Problem
https://leetcode.com/problems/two-sum/
Given an array of integers nums
and an integer target
, return indices of the two numbers such that they add up to target
. You may assume that each input would have exactly one solution, and you may not use the same element twice. You can return the answer in any order.
Examples
Example 1:
Input: nums = [2,7,11,15], target = 9
Output: [0,1]
Explanation: Because nums[0] + nums[1] == 9, we return [0, 1].
Example 2:
Input: nums = [3,2,4], target = 6
Output: [1,2]
Example 3:
Input: nums = [3,3], target = 6
Output: [0,1]
Solutions
The following solutions all exit as soon as a solution is found to optimize it a little further. If no solution is found, the function returns [-1, -1]
even though the problem states that there is exactly one solution. This is done to highlight a potential edge case where no solution is found in other versions of the problem.
Solution 1: Brute Force
function twoSum(nums: number[], target: number): number[] {
for (let i = 0; i < nums.length - 1; i++) {
for (let j = i + 1; j < nums.length; j++) {
if (nums[i] + nums[j] == target) {
return [i, j];
}
}
}
return [-1, -1];
}
Space Complexity: $O(1)$
Time Complexity: $O(n^2)$
This solutions adds every element in array with every other element in the array until it finds a solution equal to the target. This brute force approach is not time efficient but has a constant space complexity.

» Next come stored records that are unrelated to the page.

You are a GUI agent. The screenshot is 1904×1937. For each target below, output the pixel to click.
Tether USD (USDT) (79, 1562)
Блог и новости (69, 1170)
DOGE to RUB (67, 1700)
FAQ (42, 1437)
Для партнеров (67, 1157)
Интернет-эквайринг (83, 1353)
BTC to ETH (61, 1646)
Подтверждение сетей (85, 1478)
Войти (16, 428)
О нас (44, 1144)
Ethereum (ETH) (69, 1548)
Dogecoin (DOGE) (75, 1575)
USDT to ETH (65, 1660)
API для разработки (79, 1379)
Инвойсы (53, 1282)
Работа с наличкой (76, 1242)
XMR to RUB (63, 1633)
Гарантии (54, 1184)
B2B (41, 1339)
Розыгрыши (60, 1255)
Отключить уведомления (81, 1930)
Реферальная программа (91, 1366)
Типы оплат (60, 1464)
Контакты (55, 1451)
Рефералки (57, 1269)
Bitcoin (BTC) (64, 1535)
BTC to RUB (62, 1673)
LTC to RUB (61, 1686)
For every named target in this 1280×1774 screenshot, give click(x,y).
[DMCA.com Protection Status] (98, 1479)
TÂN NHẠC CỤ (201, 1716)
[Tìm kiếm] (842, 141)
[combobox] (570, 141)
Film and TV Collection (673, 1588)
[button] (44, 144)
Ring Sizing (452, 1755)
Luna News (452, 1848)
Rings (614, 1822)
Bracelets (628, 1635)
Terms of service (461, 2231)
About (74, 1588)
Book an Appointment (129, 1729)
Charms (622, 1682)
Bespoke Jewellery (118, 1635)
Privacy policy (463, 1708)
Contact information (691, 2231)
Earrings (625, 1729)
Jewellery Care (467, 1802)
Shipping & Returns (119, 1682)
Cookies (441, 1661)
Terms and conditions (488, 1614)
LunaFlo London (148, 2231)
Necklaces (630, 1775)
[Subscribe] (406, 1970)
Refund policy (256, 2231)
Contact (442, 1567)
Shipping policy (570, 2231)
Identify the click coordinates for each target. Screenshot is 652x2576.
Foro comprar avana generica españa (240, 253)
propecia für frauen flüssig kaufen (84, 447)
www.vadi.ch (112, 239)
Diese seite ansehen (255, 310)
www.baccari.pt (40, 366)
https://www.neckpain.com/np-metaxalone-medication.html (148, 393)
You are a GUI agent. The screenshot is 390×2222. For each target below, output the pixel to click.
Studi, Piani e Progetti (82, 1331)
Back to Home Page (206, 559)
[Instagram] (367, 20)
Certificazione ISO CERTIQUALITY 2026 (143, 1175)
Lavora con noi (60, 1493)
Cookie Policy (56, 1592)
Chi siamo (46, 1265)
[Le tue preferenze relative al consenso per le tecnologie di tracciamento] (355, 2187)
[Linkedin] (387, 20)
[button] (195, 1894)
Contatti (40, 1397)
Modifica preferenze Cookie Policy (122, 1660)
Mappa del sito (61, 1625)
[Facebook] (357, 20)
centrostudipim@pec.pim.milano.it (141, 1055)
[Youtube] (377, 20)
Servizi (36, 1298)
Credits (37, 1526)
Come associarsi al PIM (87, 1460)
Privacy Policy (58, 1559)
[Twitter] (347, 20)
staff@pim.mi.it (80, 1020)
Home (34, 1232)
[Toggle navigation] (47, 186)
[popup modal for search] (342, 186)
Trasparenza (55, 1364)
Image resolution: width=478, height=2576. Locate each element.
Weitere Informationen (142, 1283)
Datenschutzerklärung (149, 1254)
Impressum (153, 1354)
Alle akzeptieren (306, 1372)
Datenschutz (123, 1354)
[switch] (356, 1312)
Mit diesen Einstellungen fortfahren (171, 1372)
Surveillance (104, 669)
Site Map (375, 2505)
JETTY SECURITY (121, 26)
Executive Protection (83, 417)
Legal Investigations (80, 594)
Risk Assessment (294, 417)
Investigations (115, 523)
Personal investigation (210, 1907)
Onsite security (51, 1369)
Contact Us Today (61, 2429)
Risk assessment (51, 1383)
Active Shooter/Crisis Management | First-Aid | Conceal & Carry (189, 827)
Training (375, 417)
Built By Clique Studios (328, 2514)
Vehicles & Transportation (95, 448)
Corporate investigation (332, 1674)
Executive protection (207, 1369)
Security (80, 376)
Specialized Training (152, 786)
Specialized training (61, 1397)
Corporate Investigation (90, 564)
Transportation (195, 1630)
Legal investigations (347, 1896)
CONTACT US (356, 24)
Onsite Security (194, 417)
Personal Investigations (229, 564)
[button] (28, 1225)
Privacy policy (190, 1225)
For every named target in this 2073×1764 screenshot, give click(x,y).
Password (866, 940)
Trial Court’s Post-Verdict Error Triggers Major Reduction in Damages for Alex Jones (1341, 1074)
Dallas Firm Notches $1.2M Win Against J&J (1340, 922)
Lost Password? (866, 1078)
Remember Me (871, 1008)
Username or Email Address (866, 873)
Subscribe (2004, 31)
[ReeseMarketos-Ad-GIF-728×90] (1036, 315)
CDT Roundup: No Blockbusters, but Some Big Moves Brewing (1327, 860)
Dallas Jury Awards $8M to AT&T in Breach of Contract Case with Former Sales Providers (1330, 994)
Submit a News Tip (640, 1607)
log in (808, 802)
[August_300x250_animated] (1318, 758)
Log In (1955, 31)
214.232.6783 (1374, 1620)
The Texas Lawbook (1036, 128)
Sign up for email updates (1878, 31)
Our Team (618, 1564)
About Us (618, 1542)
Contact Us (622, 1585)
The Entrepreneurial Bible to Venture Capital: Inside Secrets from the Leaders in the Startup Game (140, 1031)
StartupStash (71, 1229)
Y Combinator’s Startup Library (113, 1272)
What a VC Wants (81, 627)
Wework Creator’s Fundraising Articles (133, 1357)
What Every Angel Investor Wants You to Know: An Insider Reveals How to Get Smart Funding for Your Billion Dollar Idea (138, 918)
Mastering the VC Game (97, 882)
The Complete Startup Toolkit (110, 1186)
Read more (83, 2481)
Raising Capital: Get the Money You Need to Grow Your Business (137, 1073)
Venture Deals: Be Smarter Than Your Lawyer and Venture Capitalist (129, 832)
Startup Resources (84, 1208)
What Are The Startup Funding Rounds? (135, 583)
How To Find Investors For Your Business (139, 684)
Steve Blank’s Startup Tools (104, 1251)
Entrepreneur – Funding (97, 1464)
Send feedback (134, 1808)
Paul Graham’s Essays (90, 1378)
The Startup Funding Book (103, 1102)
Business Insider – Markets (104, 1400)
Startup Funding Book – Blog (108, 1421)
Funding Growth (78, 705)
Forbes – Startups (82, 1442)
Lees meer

Solution 2: Two-pass Hash Table
function twoSum(nums: number[], target: number): number[] {
const solutions = {};
for (let i = 0; i < nums.length; i++) {
let cur = nums[i];
solutions[cur] = i;
}
for (let i = 0; i < nums.length; i++) {
let cur = nums[i];
let diff = target - cur;
if (solutions[diff] !== undefined && solutions[diff] !== i) {
return [solutions[diff], i];
}
}
return [-1, -1];
}
Space Complexity: $O(n)$
Time Complexity: $O(n)$
By implementing a hash table, the time complexity of the problem is greatly reduced down from quadratic to linear time complexity. This comes at the cost of a linear space complexity instant of constant. This solution is commonly known as the “Two Pass Hash Table” since it requires two passes through the array. One pass to create the hash table with indices and the second pass to find the solution.
Solution 3: One Pass Hash Table
function twoSum(nums: number[], target: number): number[] {
const solutions = {};
for (let i = 0; i < nums.length; i++) {
let cur = nums[i];
let diff = target - cur;
if (solutions[diff] !== undefined) {
return [solutions[diff], i];
} else {
solutions[cur] = i;
}
}
return [-1, -1];
}
Space Complexity: $O(n)$
Time Complexity: $O(n)$
The One Pass Hash Table solution is an optimized version of its Two Pass counterpart. This solution instead only requires one pass through the array and creates the has table as it grows. Although it shares the same space and time complexities, it is more efficient than the Two Pass Hash Table solution through since it implements a pattern where we maintain a hash table of seen elements.